Gençlik Kara Kuvvetleri Ezecek Demir Pençedir
2015’in Ekim ayında Okullarda yönetici kıyımı yaşandı. Yeni yöneticiler birikimli ve deneyimli olmadıkları için yalnızca öğrencilere değil, öğretmenlere de baskı uyguladılar. Yönetici olmanın tek özelliği hükümete yandaş olan, sözüm ona sendika üyeliği esas alındı. Yeni gelen müdür ve yöneticiler gericiliğin temsilcisi oldular.
Karşı siper, “Atatürk devrimlerini benimsemiş nesillerin yetiştirilmesi”ni milli eğitimden kaldırdı. TEOG sistemi kullanılarak binlerce liseli zorla İmam Hatip Liseleri’ne gönderildi. Türbanı anaokulu öğrencilerine dayattılar. Karma eğitimi,o tartışma açarak milli eğitim anlayışından koparmaya çalıştılar. Yol gösterici olarak bilimi reddettiler. Ne kadar uğraşsalar da kendilerine biat eden ümmet toplumunu yaratamadılar. Yaratamadıklarını bugün bir kez daha gördük. Karşılarında, gücünü tarihinden alan, umudunu ve neşesini mücadelesine katarak büyüyen gülüşleriyle, gericiliğin her çıktığı yerde yumruk olup tepesinde patlayan liseli gençler var. Okuluna, ülkesine ve arkadaşlarına sahip çıkan, umut dolu liseli gençler var. Hayatı yaşayan, her şeye rağmen üreten, paylaşan, sorgulayan ve geleceğini çizen liseli gençler var.
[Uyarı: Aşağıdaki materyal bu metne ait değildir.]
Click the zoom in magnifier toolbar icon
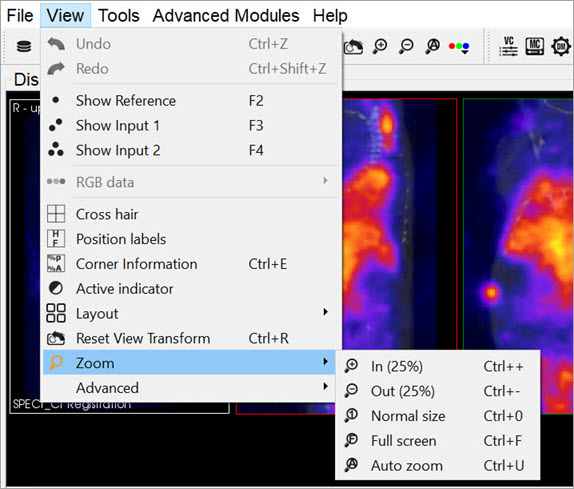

Siperdeki Liselilerin Talepleri
O liselilerin özlemler var; ezberci eğitimler yerine zekâya, yaşa ve fikre dayanan sistemlerin getirilmesi, ders makinası öğretmen yerini öğrencilere kendini sevdirebilen; eli sert diye değil, sevildiği için saygı gösterilen öğretmenlerin almasıdır. Öğrencilerin yeteneklerini keşfedeceği meslek liselerinin koşullarının iyileştirilmesidir. En acil ihtiyaçları mescitler değil, laboratuvarlardır. Sınav sisteminin; arkadaşlarının başarısızlığından mutluluk duyan sınav merkezli değil, geleceğe yön veren eğitim merkezli olmasıdır. Yol göstericilerin, gerici uygulamalar yerine bilim olmasıdır. İşte bu talepler liselileri ayağa kaldırmıştır.
Gelecek Biziz
Bizler, liselerde gericiliğe karşı amansız mücadelemizi sürdürürken, vatanımız ve geleceğimiz için de mücadele ediyoruz. “Liselerde gericiliğe geçit vermeyeceğiz.” ortak bildirimize imza veren 365 lise, gücümüzün birliğimizden geldiğini gösterdiler. Robert Koleji ile Keçiborlu Anadolu İmam Hatip Lisesi’ni birleştiren eylemlerimizin ortak paydası ve sırtımızı yasladığımız yegâne kuvvet, Atatürk ve Cumhuriyet değerlerimizdir. Geleceği kurma iradesidir. Bu iradeyi ortaya koyan İstanbul Erkek Lisesi, Galatasaray Lisesi, Vefa Lisesi, Cağaloğlu Anadolu Lisesi, Beyoğlu Anadolu Lisesi ve bu değerlere sahip çıkan tüm diğer liseleri selamlıyoruz. Zaferler ancak birlik olduğumuz zaman kazanılacaktır.
Geleceğimize yön vermek bizlerin elindedir. Her lisede birlikte hareket edecek, en büyük akıl olan ortak aklı çalıştırarak birlikte çözümler üreteceğiz. Geleceğimizi onların eline bırakmayacağız. Dosta düşmana ilan ediyoruz: Atatürk gençliği karanlıkları ışıklara boğacak! Vatan bildiğimiz liseleri savunacağız. Liselerde gericiliğe geçit vermeyeceğiz!